Prosecutors in Belgium opened the investigation last year after Wise accounts appeared in hundreds of cross-border judicial requests from more than 30 countries across Europe, according to the Bureau. The transactions under scrutiny amount to half a billion euros. Authorities have identified what they describe as “indications of non-compliance with anti-money-laundering legislation” by the company.

Wise confirmed knowledge of the probe, with a spokesperson telling the Bureau that its Belgian office handles all law-enforcement requests from across the European Economic Area and that around a third of its staff is “dedicated to fighting financial crime.” The company said it was “working with the Brussels prosecutor to respond to queries about our business, as we routinely do with regulators and law-enforcement authorities.”
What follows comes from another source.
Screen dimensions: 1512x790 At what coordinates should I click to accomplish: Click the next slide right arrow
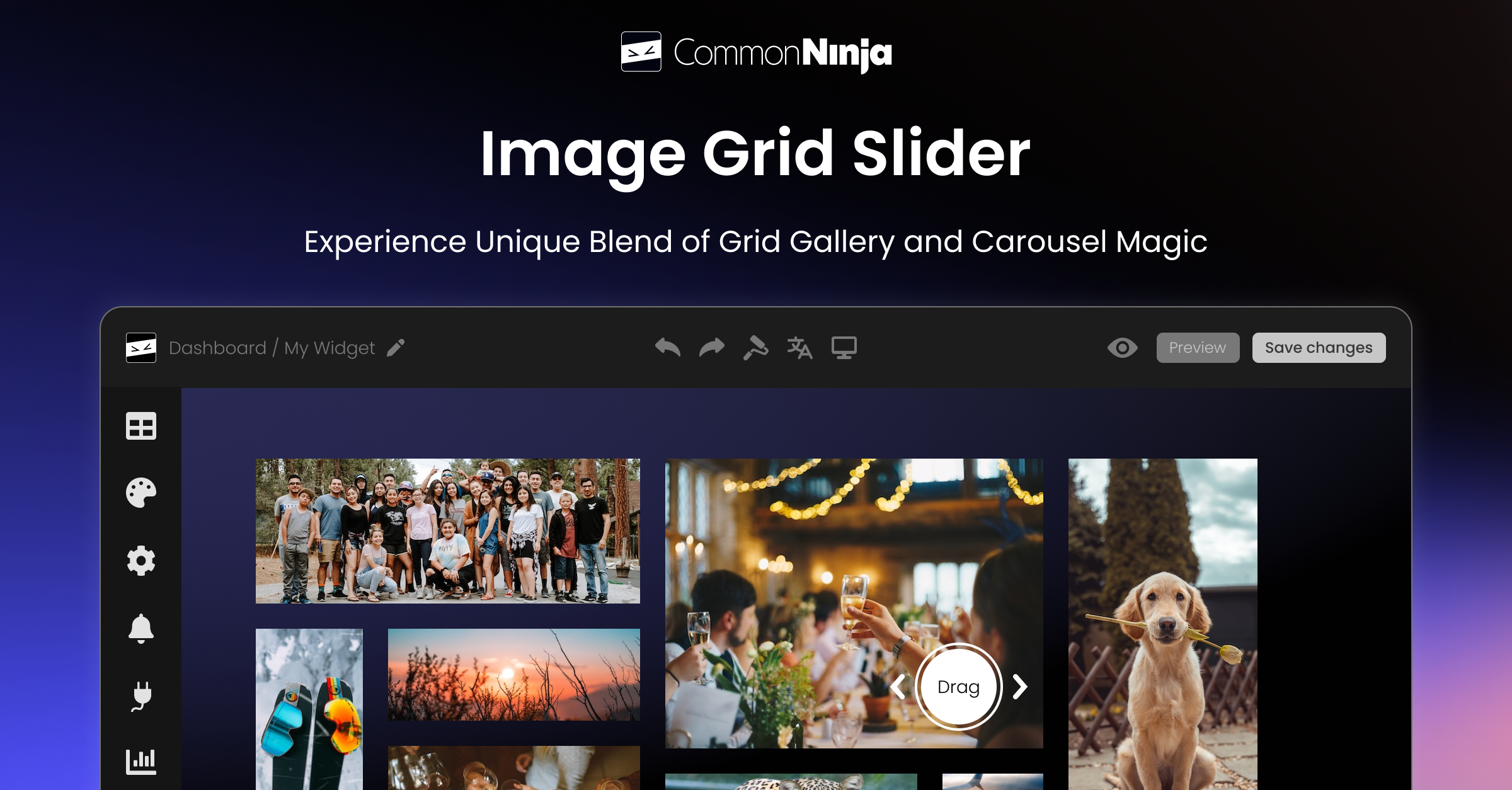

The investigation relates specifically to Wise’s European operations and is not directly connected to its approximately three million UK users, who are managed from London. The Financial Conduct Authority declined to comment when the Bureau asked whether it was also examining Wise or providing assistance to European investigators.

Founded in 2011, Wise has around 15 million customers globally and specializes in cheap international transfers. It moved its primary listing from London to the Nasdaq Stock Exchange last month and remains headquartered in London, with a market value of approximately £10 billion. The Brussels public prosecutor’s office separately told the Financial Times that its probe was at an advanced stage and nearly complete.

The investigation is not the first time Wise’s AML controls have attracted regulatory attention. In 2024, the FT reported that the National Bank of Belgium found the company lacked proof of address for hundreds of thousands of customers and forced it into a formal remediation plan. In 2025, Wise’s U.S. subsidiary was fined $4.2 million for violations of the Bank Secrecy Act and AML laws.